We can blame parents for not raising children with the self esteem and good graces required to be a decent human being. We can blame TV and the media for sexualizing everything and encouraging children to grow up too fast.  We can blame schools for tolerating the intolerable, hell, we can even blame the victims for allowing themselves to be victimized.

But here are the real goods. Kids are mean to each other.  They look for weakness in others and ways to manipulate that.  Are all kids mean? No, of course not.  Do all kids bully?  Well….I don’t think all kids bully with the intent of doing harm, but I think most of them try it out at least a little– because it feels like power to them, and somehow, in their young lives, they need to find ways to exert power over their environment. Eventually, most bullying reduces as adulthood approaches, although some people never do learn how wield their own power without being a bully. And, most kids want to grow up to be good people, and in the main our Western culture is one of decent moral standards.

But what a lot of adults forget is how BIG things are when you are a teenager.  The world is a big, scary place (but teenagers think they are bigger and scarier–that’s why THEY will never have a car accident/break their leg skiing/drink too much/make bad choices–don’t you remember the fearlessness…. the immortality of youth?). No adult falls in love like a teenager.  And break ups? Nothing is more painful.  How about friendships? Teenagers aren’t just friends, they are BFFs, besties, twins, friends for life.  Kids bond with their peers far more deeply, for a time, then they do with their family. Everything, not just their music, is amplified.  Especially Darkness.

I don’t have the answers.  I don’t actually think wearing pink shirts and sending loving words out on posters and in videos will help much, but it sure won’t hurt. Trying to do damage control is always only semi-efficient.  What is needed is positive, pro-active initiatives. Better opportunities at school (smaller class sizes, more resource time, better resources); more young role models that are celebrated for wit and talent, not for a haircut or dressing like a prostitute.  TV that doesn’t celebrate the culture of “Honey Boo Boo” (surely the pinnacle of irony that shows like that feature on “The Learning Channel”). More parents making their kids be accountable for their actions, rather than defending them.  Kids being raised to be curious, courteous, kind and adventurous. A world where humour is not defined by someone getting nailed in the jewels. Where culture is found in places other than between toes.

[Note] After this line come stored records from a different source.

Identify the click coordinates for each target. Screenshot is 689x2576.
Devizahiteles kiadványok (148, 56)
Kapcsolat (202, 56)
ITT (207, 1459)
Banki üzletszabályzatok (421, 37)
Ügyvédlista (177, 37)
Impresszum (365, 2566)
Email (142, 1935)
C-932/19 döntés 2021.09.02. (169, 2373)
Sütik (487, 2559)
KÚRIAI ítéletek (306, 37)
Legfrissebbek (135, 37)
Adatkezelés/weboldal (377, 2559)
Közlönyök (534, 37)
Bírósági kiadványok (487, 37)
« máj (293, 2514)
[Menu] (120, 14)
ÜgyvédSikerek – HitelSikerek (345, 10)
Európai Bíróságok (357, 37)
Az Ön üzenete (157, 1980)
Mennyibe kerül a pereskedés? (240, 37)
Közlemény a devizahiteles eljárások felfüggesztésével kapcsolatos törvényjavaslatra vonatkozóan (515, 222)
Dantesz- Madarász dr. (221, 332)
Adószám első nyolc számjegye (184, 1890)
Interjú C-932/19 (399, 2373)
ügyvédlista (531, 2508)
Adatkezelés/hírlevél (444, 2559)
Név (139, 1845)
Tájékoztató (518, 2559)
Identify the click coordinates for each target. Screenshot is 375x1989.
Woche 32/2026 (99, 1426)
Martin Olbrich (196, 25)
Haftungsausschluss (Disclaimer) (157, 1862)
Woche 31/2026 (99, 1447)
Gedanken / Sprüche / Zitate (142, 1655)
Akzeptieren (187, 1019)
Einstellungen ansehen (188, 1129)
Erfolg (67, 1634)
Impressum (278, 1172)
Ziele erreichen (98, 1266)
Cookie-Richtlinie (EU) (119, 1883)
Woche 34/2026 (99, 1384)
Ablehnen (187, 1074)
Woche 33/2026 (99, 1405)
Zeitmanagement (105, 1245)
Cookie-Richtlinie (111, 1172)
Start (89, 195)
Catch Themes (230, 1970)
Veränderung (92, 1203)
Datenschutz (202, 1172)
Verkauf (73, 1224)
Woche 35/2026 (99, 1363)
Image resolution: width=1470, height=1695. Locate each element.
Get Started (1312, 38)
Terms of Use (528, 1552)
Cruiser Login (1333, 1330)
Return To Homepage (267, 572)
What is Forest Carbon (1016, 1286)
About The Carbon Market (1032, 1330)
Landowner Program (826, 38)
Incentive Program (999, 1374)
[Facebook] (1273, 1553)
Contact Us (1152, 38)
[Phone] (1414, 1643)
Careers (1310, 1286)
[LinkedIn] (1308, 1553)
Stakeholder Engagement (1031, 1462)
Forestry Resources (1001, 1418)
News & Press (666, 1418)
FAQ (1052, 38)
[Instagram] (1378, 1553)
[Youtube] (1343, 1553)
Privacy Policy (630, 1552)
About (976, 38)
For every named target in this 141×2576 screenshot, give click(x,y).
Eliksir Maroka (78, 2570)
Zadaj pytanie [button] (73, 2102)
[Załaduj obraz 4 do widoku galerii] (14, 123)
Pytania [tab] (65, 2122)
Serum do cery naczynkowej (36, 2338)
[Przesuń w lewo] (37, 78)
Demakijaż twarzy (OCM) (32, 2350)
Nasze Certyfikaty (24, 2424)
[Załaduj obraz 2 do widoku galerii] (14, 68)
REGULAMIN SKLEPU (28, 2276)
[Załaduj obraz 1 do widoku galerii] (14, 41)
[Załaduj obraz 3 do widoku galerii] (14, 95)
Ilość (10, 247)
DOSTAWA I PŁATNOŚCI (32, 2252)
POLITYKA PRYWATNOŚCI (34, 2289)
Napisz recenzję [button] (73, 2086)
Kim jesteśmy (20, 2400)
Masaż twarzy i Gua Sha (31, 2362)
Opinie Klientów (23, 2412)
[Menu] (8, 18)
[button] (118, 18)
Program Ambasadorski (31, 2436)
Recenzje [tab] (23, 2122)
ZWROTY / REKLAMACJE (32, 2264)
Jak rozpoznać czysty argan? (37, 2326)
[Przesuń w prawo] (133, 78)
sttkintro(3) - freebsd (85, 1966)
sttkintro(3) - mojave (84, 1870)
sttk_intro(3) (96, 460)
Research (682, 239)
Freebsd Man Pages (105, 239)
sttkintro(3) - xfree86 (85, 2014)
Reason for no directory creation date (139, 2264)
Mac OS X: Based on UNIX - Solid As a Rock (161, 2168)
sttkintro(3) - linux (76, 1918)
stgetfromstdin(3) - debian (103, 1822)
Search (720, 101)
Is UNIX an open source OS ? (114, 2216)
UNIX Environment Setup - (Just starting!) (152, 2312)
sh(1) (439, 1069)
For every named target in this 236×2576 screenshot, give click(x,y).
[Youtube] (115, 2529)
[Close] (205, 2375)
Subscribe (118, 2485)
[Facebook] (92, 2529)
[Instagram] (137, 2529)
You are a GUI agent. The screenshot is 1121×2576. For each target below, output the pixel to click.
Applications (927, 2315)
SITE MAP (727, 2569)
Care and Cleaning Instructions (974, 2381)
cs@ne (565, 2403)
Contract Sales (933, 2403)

We all want to say “Bullying is wrong! Punish the Bullies!”.  But in reality, it’s Being a Victim that is wrong. All Amanda Todd needed to do was not take provocative pictures, not reply to requests from strangers or friends for more, to deactivate her facebook page, to shut down the computer and go back to her cheerleading squad practices. To stop listening to–and believing– the negative. Hard? Yes. Impossible?  I don’t think  so, but we’ll never know….. I only know it would have been so, so much better than what really happened.